Analyst firm Forrester refers to solutions like these as TuringBots, AI-powered software that can help plan, design, build, test and deploy application code. But the leap in generative AI interest is leading to questions about what impact the technology could have on the software creation process.
For enterprises aiming to leverage AI's capabilities in software production, clear guardrails are needed to keep applications safe and processes running smoothly. Since adoption has already started, even at an experimental stage, CIOs must create policies to shape how they will be added to the development lifecycle.

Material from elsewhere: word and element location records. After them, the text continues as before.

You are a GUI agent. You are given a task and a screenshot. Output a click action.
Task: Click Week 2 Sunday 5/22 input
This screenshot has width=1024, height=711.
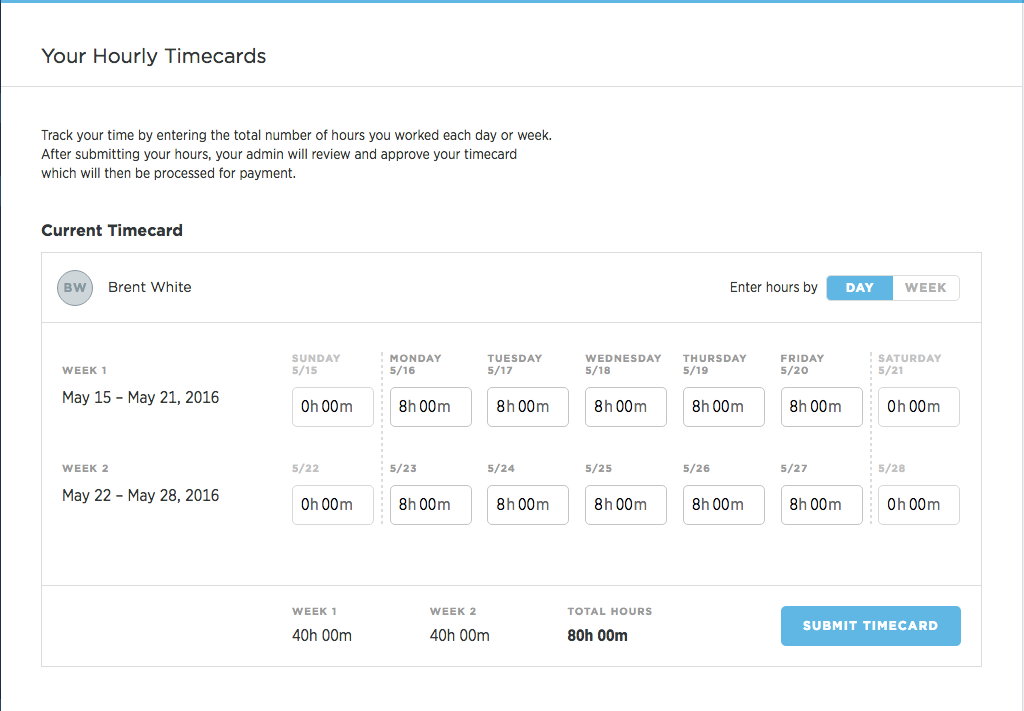pos(332,504)
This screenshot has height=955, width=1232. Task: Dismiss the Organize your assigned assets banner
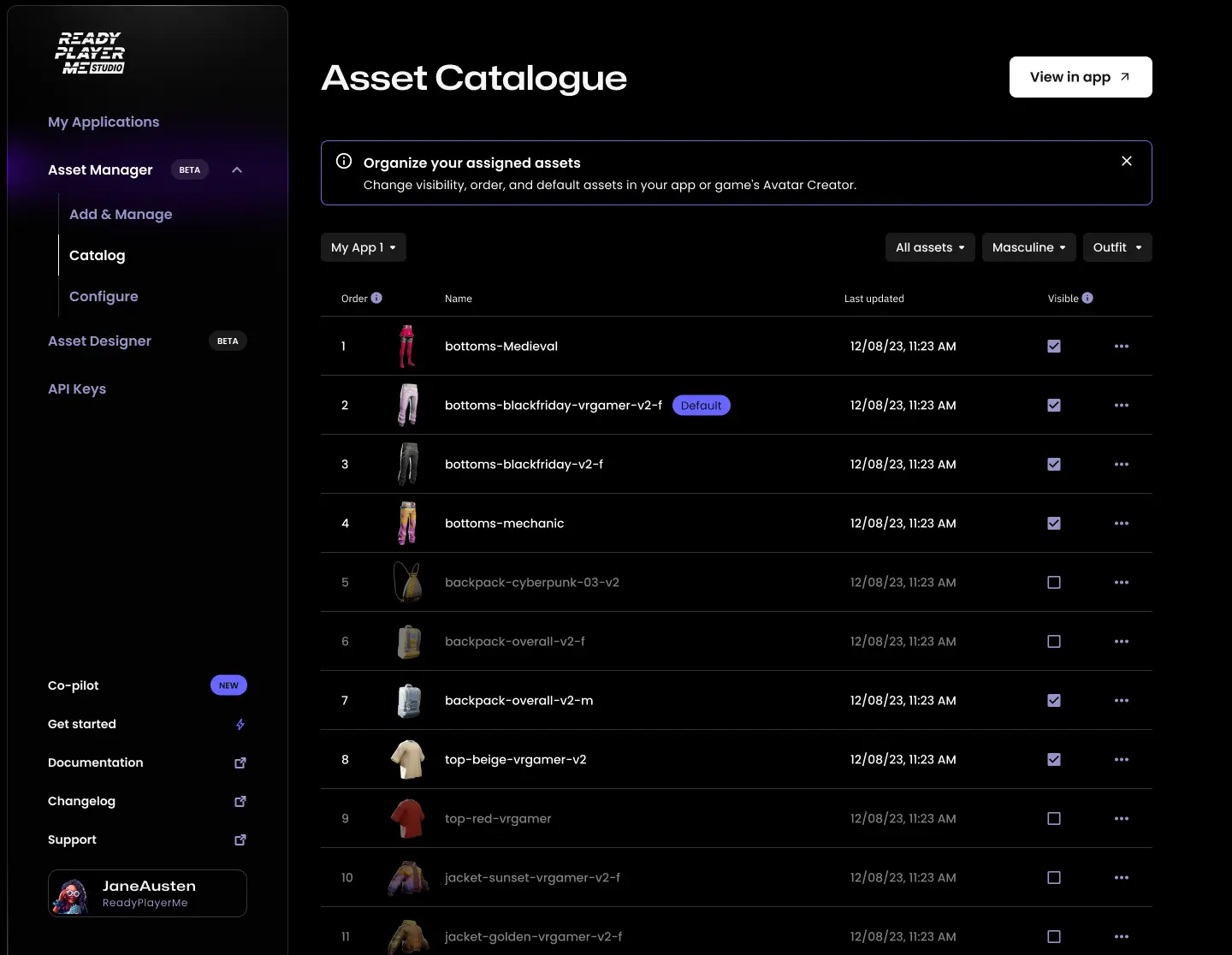[1127, 161]
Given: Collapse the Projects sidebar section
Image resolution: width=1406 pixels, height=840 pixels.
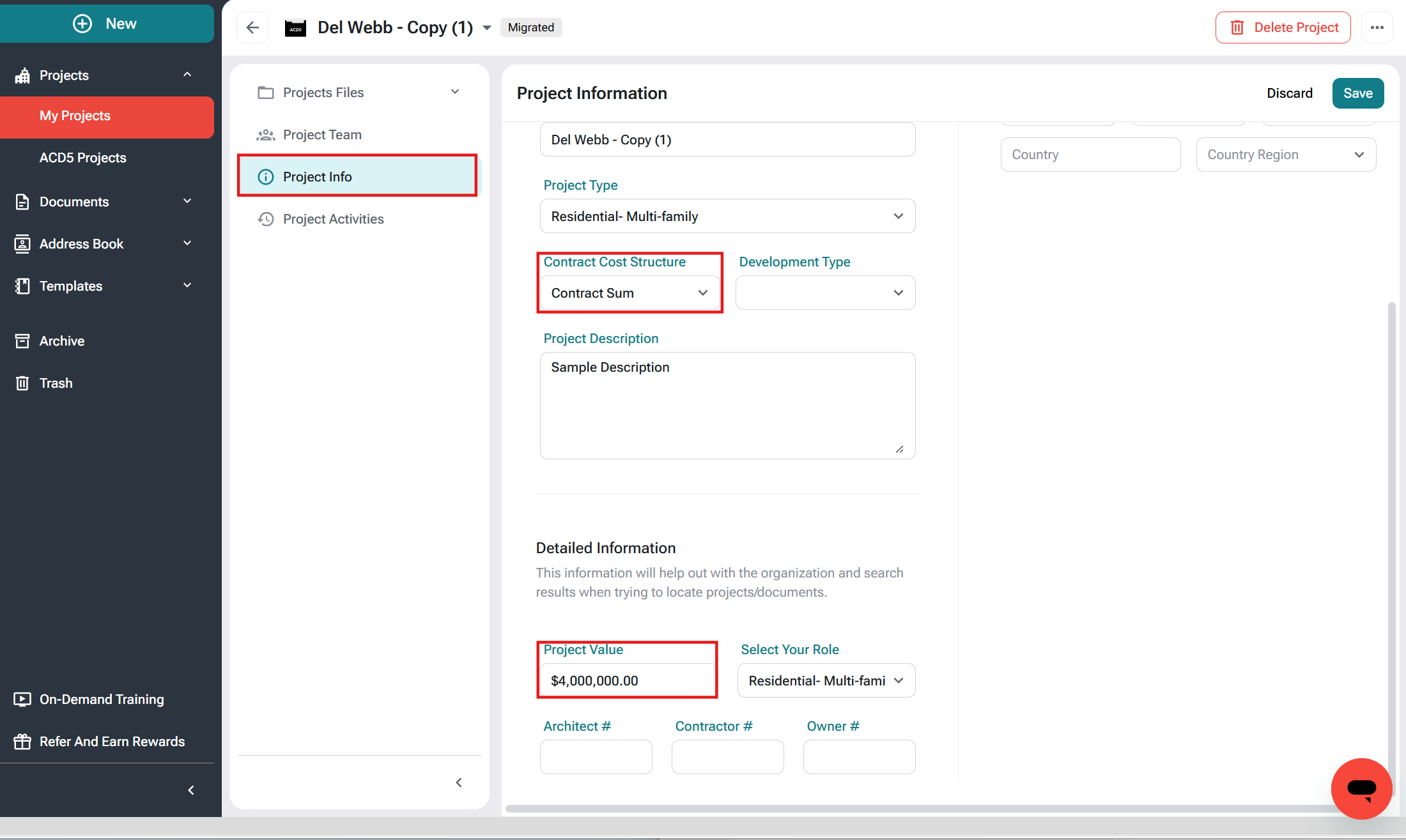Looking at the screenshot, I should (x=187, y=75).
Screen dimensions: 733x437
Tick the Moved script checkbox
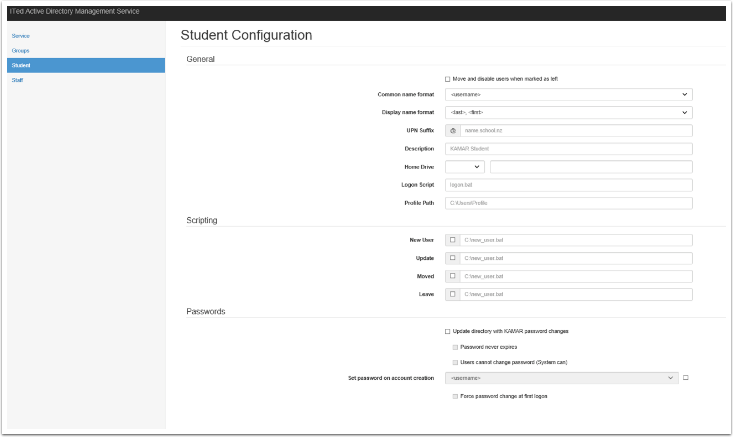point(453,276)
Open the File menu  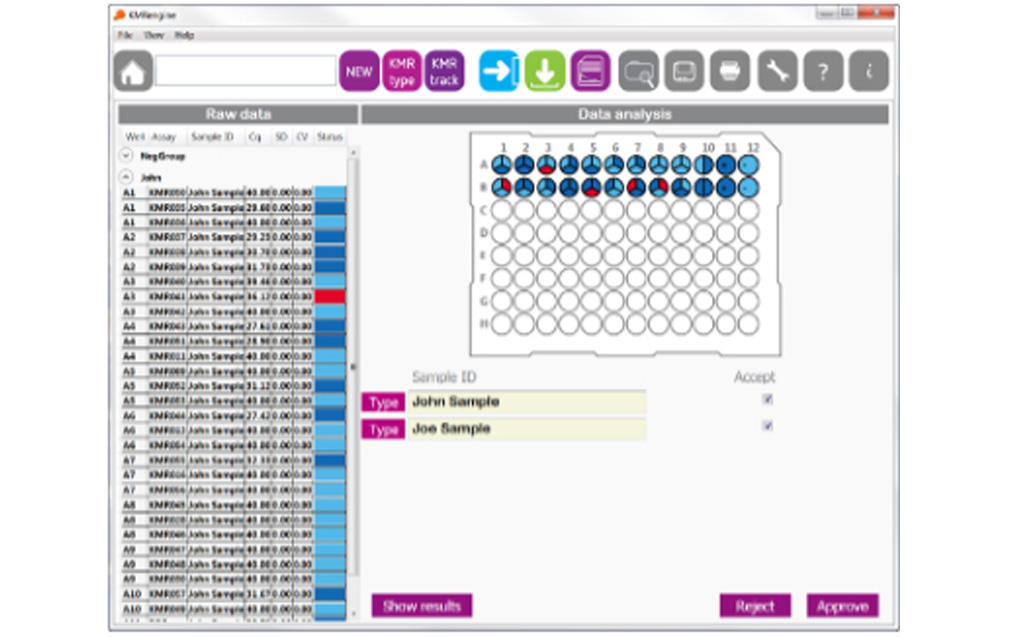(126, 35)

"Shutting them down I don't think is the right policy," said Mike Gualtieri, VP, principal analyst at Forrester, speaking on a panel last month.
Instead, executives need to stay informed about the latest developments from the vendor landscape, figure out what works within the current ecosystem and make adoption decisions based on that, Gualtieri said.
Testing is key
AI tools can generate code, suggesting line after line even with the simplest prompt. But a protective layer must exist between machine-made code and production.
Adoption has grown, as shown in February, when GitHub's Copilot tool generated an average of 46% of code when developers used the tools, up from 27% in June.
It's important to remember AI writes code based on what's previously been built by humans, said Diego Lo Giudice, VP and principal analyst at Forrester.
"Is all the source code that exists out there perfectly secure and with no vulnerabilities? No, it's not," said Lo Guidice. "You still need to do your step of security checking and running security scanning tools."
Human involvement will be key to how generative AI will shape the software development lifecycle.
"You can never blame ChatGPT, you can never blame a TuringBot," said Gualteri. "You're still responsible."
Most organizations are still in the experimentation stage of their generative AI journeys. And despite potential data privacy risks and unknowns associated with generative AI, an emerging technology, executives think the benefits outweigh the risks.
"Each company might have a different approach, but have to start working with this technology, and understanding quickly how it can make our developers and development teams, and even the entire IT [unit], much more efficient," Lo Giudice said.